Data extracts:
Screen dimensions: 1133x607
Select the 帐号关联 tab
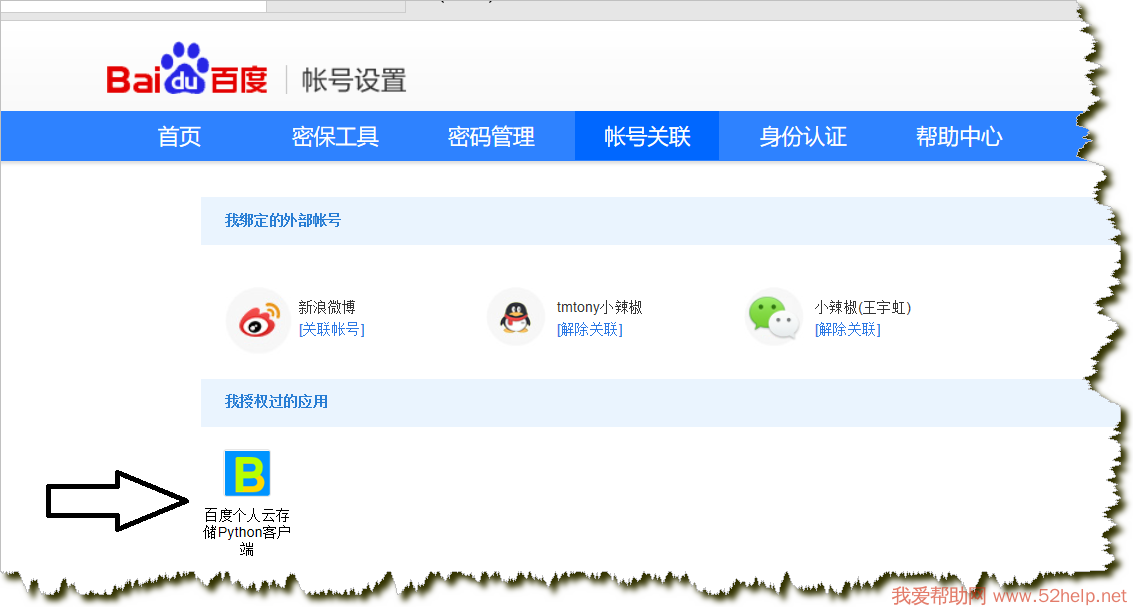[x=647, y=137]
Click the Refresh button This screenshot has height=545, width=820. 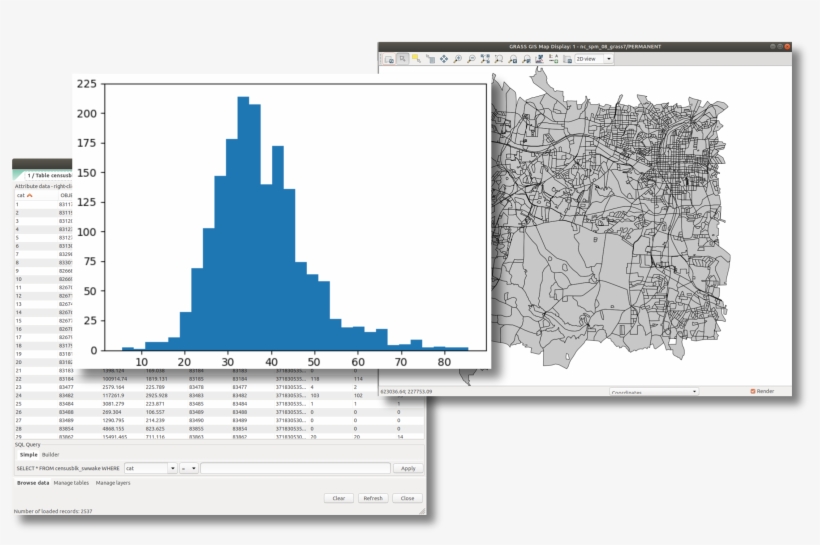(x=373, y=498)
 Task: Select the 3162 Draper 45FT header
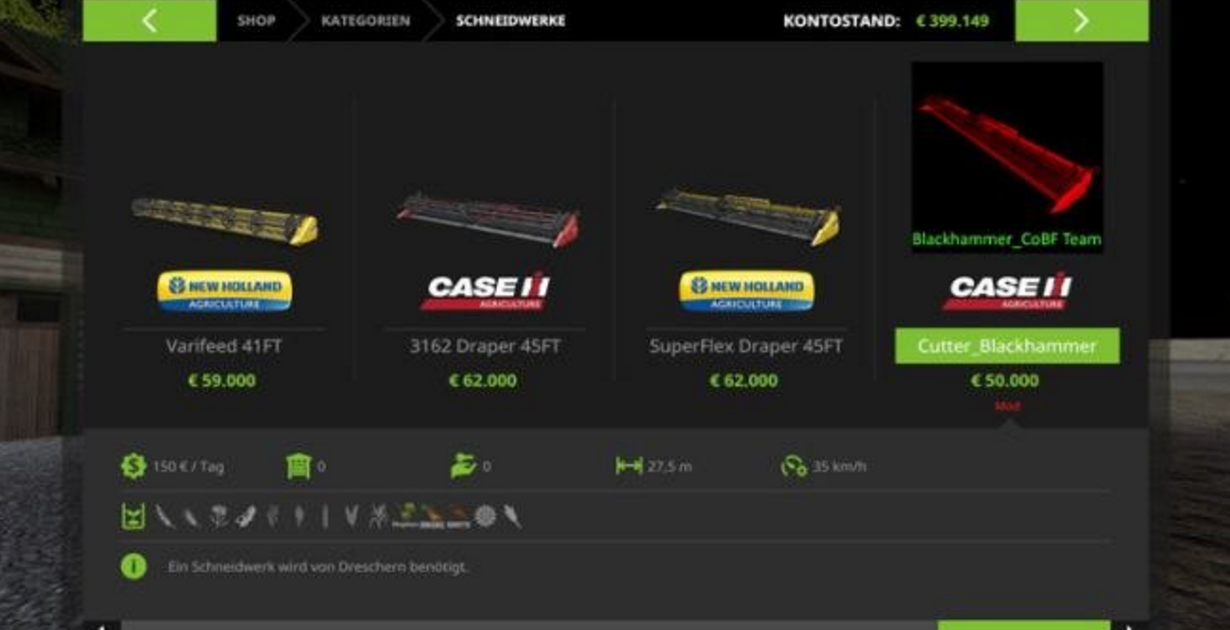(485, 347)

==

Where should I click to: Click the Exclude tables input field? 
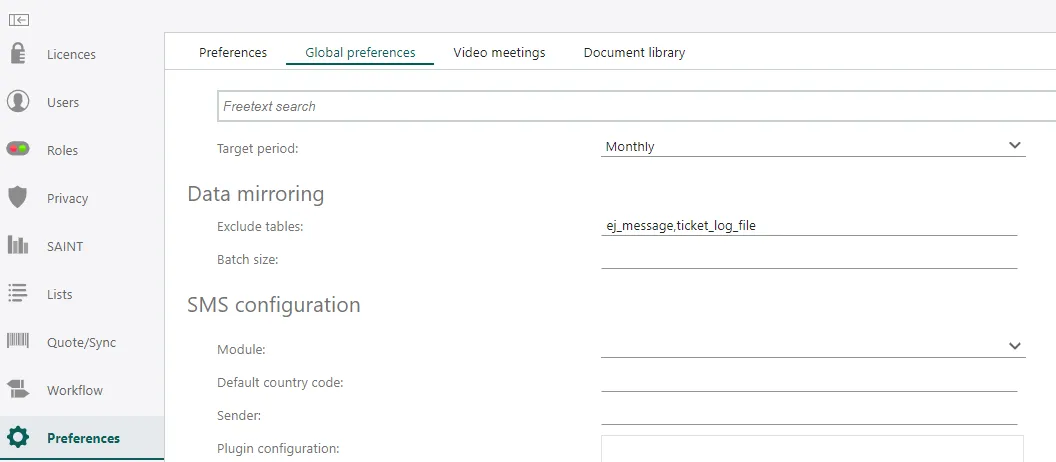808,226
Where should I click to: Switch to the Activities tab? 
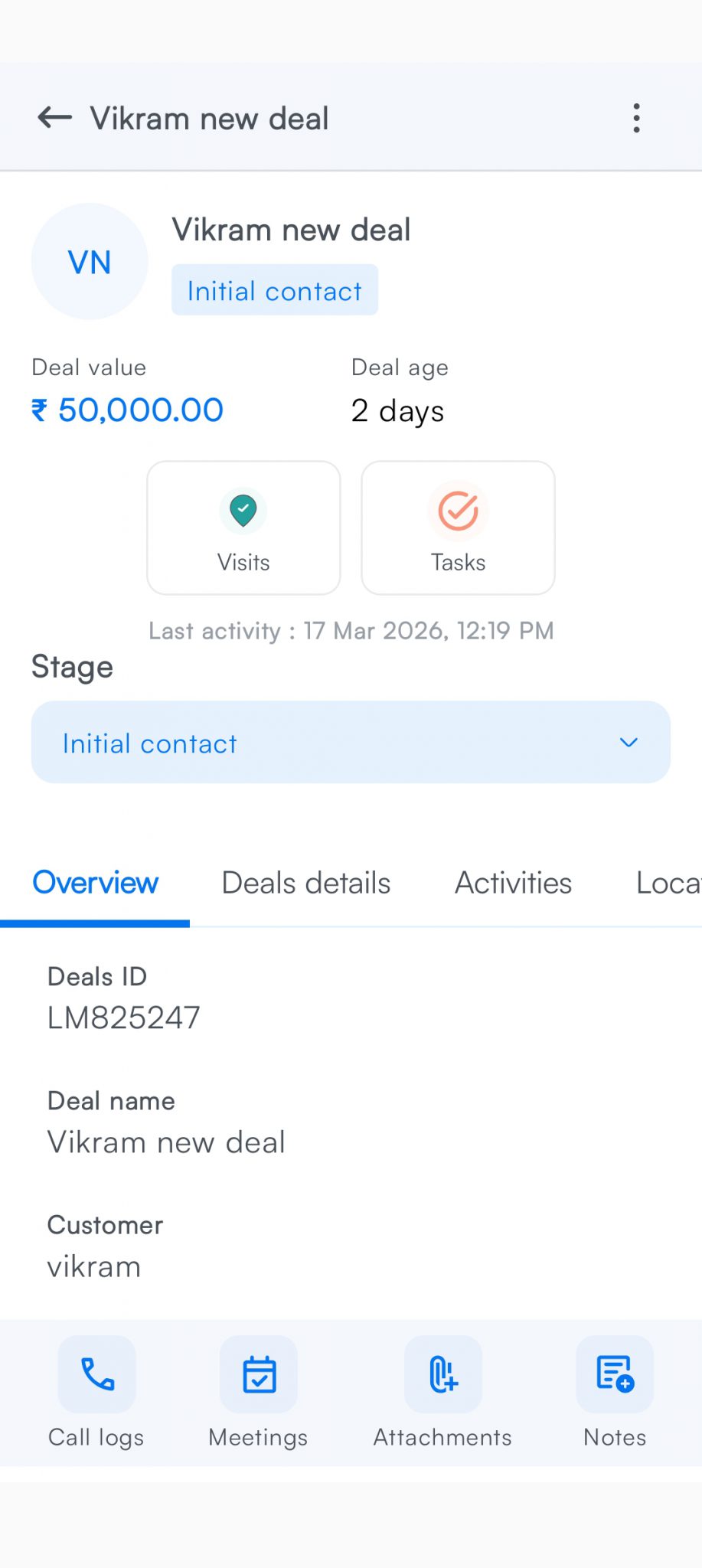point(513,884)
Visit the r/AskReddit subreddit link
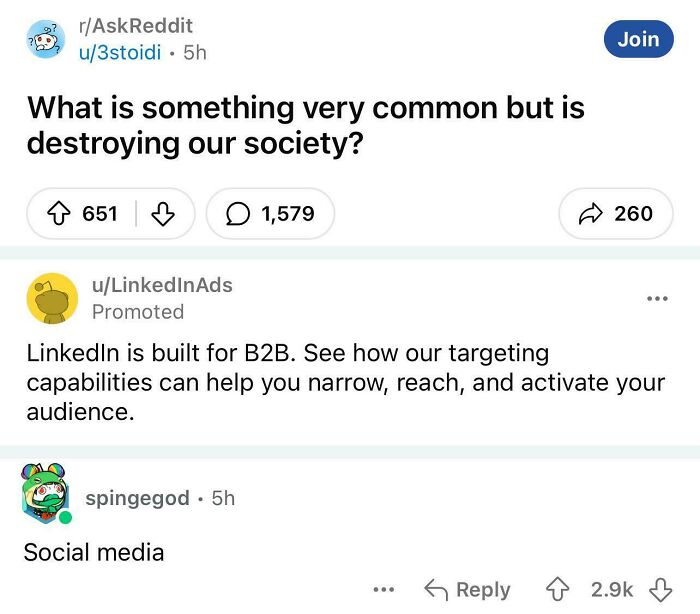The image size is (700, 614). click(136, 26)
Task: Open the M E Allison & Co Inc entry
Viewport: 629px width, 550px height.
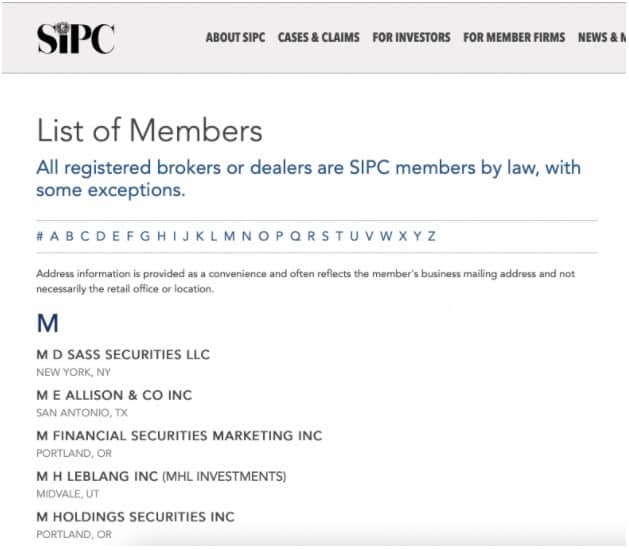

==

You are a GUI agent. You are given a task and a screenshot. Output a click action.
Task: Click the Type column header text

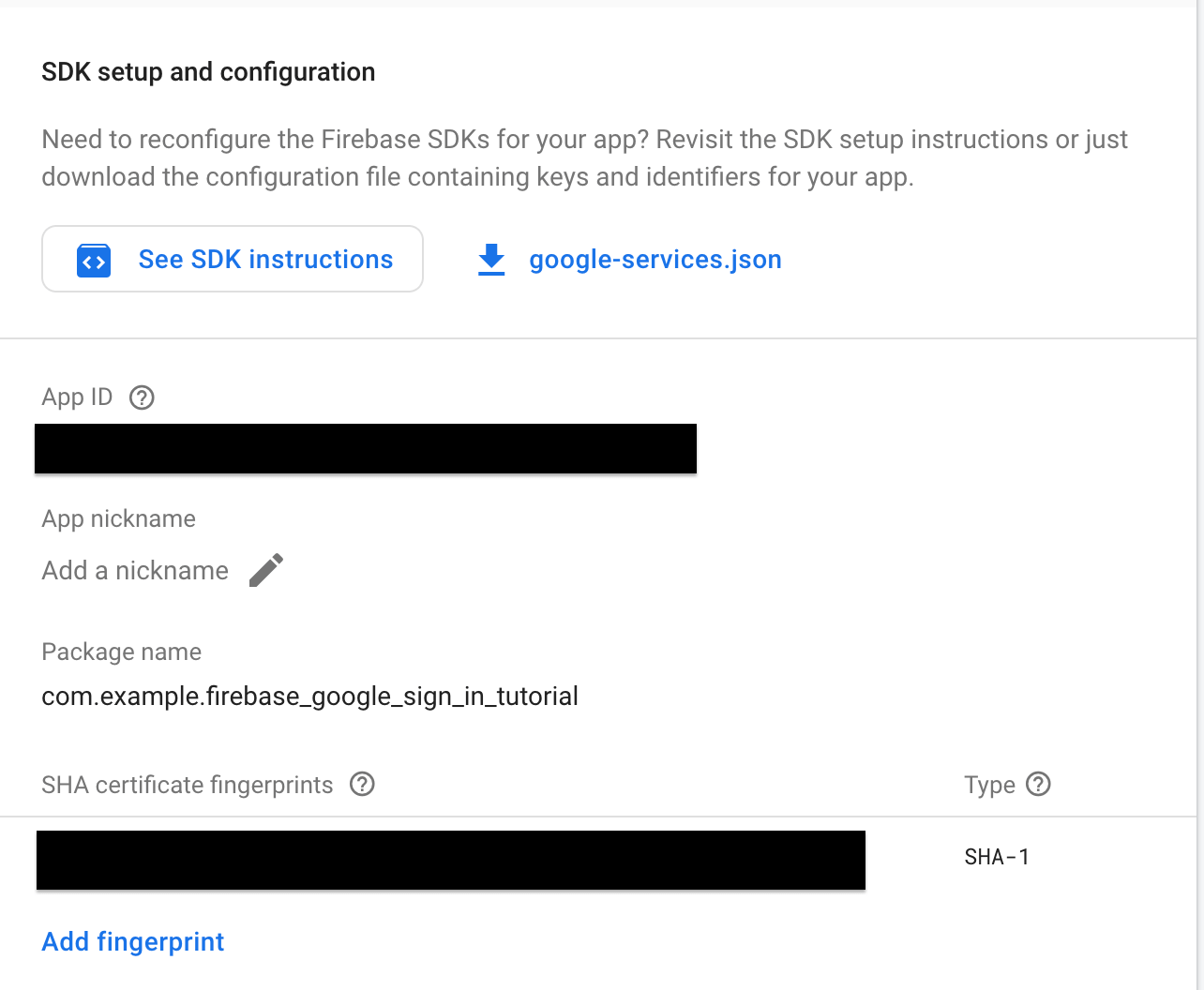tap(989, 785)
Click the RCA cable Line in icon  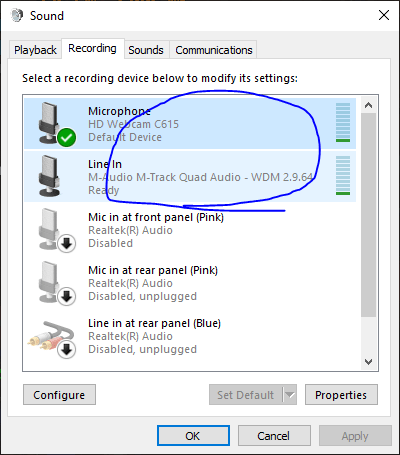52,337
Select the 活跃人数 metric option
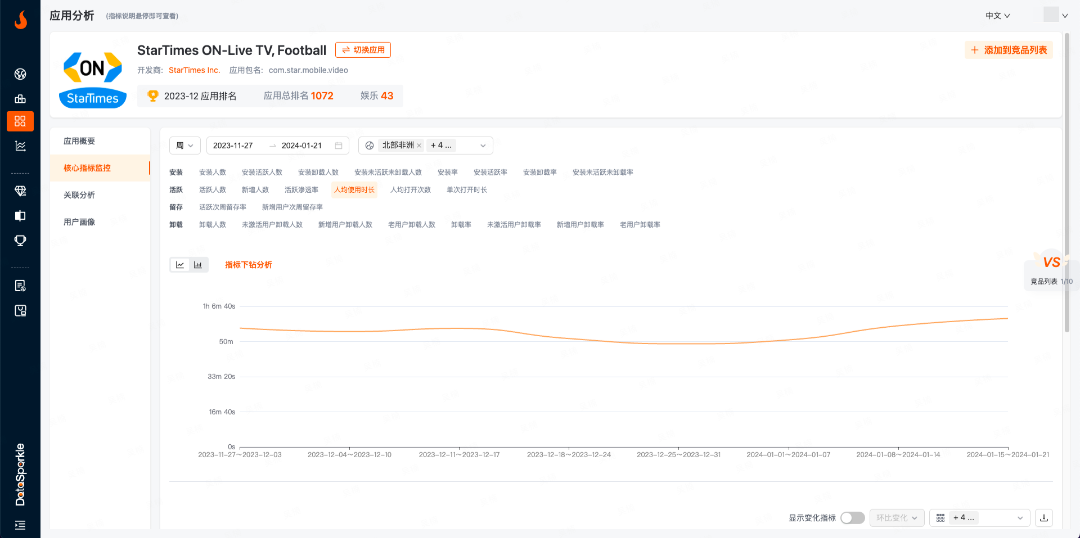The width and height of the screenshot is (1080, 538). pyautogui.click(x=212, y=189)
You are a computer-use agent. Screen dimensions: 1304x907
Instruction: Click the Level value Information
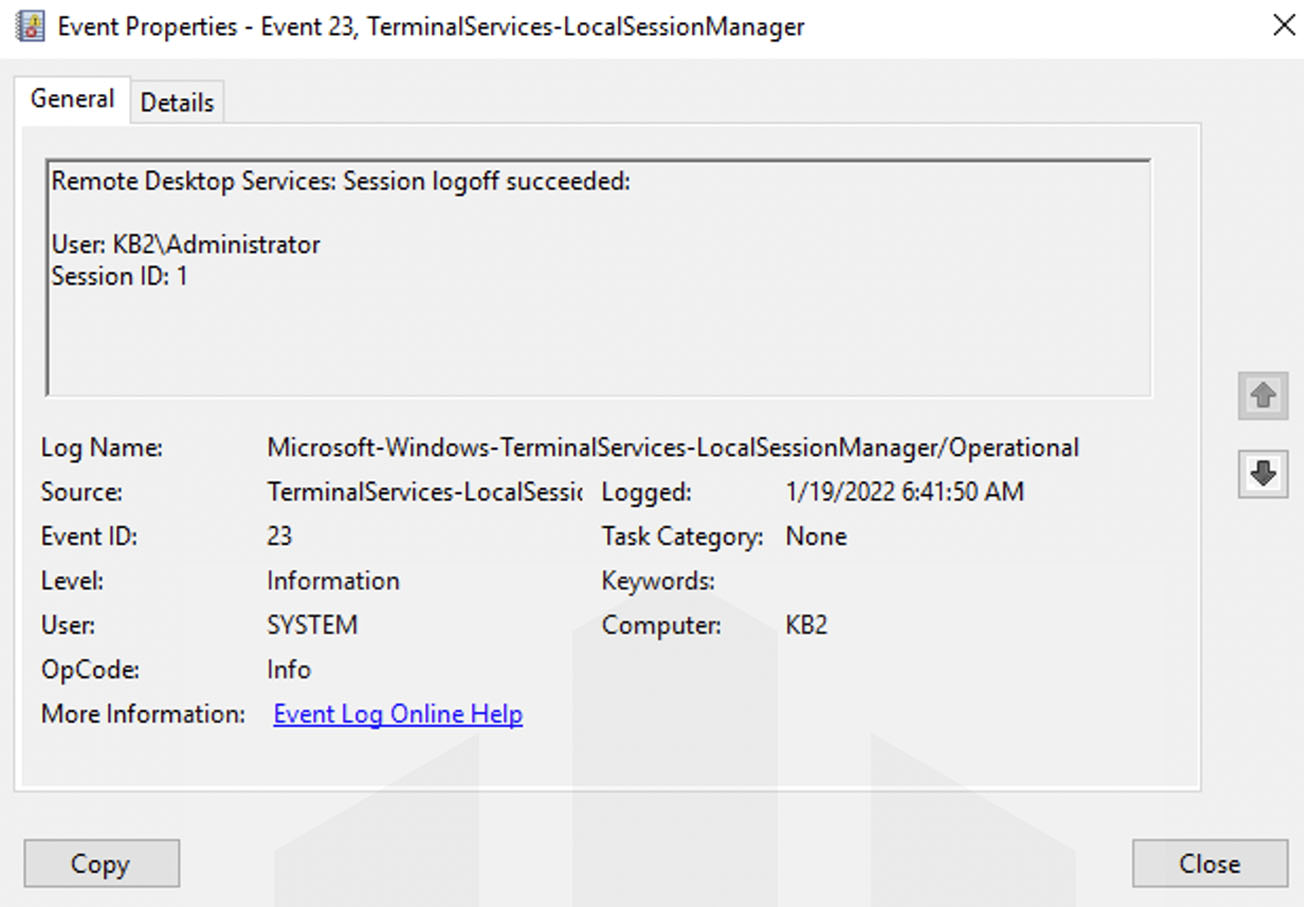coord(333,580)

Description of the task: Look back at the data above, then output exactly the lines from the line holding "Where should I click to: Switch" up to and including the line holding "Viewport: 629px width, 550px height.". Leave out the pictures.

Answer to this exercise:
Where should I click to: Switch to the Activities tab? 
point(513,884)
Visit the r/AskReddit subreddit link
The image size is (700, 614). click(136, 26)
Task: Open the M E Allison & Co Inc entry
Viewport: 629px width, 550px height.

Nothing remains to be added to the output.